=== Begin Enclosure ===

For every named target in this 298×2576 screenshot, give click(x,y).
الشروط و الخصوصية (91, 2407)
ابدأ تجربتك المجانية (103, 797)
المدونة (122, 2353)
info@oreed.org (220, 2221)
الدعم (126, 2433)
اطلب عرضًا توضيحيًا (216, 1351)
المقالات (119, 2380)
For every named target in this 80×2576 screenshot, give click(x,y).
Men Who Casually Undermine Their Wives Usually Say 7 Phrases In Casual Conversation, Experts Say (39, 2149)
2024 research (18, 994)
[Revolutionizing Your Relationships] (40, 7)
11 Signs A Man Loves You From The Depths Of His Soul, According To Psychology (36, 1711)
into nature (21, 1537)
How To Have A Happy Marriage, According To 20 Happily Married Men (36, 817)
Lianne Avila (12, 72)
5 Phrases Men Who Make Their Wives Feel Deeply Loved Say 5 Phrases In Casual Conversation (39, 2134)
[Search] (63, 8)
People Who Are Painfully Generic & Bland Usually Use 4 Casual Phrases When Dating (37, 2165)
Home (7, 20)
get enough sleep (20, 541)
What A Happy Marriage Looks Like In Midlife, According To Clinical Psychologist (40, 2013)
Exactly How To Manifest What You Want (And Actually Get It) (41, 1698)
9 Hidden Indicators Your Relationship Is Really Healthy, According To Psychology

=== End Enclosure ===

WORK ITEM
Word for word, write out the entire listing once more.

ANSWER FOR THE TASK
For every named target in this 298×2576 screenshot, give click(x,y).
الشروط و الخصوصية (91, 2407)
ابدأ تجربتك المجانية (103, 797)
المدونة (122, 2353)
info@oreed.org (220, 2221)
الدعم (126, 2433)
اطلب عرضًا توضيحيًا (216, 1351)
المقالات (119, 2380)
For every named target in this 80×2576 screenshot, give click(x,y).
Men Who Casually Undermine Their Wives Usually Say 7 Phrases In Casual Conversation, Experts Say (39, 2149)
2024 research (18, 994)
[Revolutionizing Your Relationships] (40, 7)
11 Signs A Man Loves You From The Depths Of His Soul, According To Psychology (36, 1711)
into nature (21, 1537)
How To Have A Happy Marriage, According To 20 Happily Married Men (36, 817)
Lianne Avila (12, 72)
5 Phrases Men Who Make Their Wives Feel Deeply Loved Say 5 Phrases In Casual Conversation (39, 2134)
[Search] (63, 8)
People Who Are Painfully Generic & Bland Usually Use 4 Casual Phrases When Dating (37, 2165)
Home (7, 20)
get enough sleep (20, 541)
What A Happy Marriage Looks Like In Midlife, According To Clinical Psychologist (40, 2013)
Exactly How To Manifest What You Want (And Actually Get It) (41, 1698)
9 Hidden Indicators Your Relationship Is Really Healthy, According To Psychology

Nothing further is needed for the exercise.